Sending a letter before action can be a useful way to open up negotiations without going to the expense of starting legal proceedings.
Why begin with a Letter Before Action?
- In general, when a dispute arises, court proceedings (litigation) should be the last resort as they are expensive, time-consuming and may not achieve the commercial solution you are seeking.
- Sending a letter before action creates an opportunity for the party in the wrong to remedy their actions and cease infringement without need for you to take them to court.
- Even if litigation is inevitable, the court will expect you to have attempted to reach agreement before going to court. Otherwise, it can affect the way legal costs are awarded later on.
- A letter before action helps to show that the defendant had an opportunity to negotiate or settle the action out of court.
Risks when taking action yourself
- It is important to take action when you discover infringement. However, doing so without professional advice is very risky.
- For example, if someone else is using your patent, trademark or design you could be deemed to be making unjustified threats due to the way you object to the use of your IP
- If you are deemed to have made unjustified threats it can weaken your position, and make you liable to pay compensation to the other party.

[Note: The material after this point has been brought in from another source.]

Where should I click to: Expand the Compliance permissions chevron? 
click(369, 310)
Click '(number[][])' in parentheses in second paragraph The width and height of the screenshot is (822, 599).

- You should also be aware that sending a letter before action can have reputational effects. If the recipient chooses to post it online and it is widely circulated on social media.
Receiving Letters Before Action
If you receive a letter before action, it may contain an offer to not litigate if you agree to certain undertakings. Any undertakings you agree to in those circumstances would be contractually binding, so you should consider the proposals carefully.
These undertakings will usually have been drafted to suit the sender, so it pays to take professional legal advice on these matters.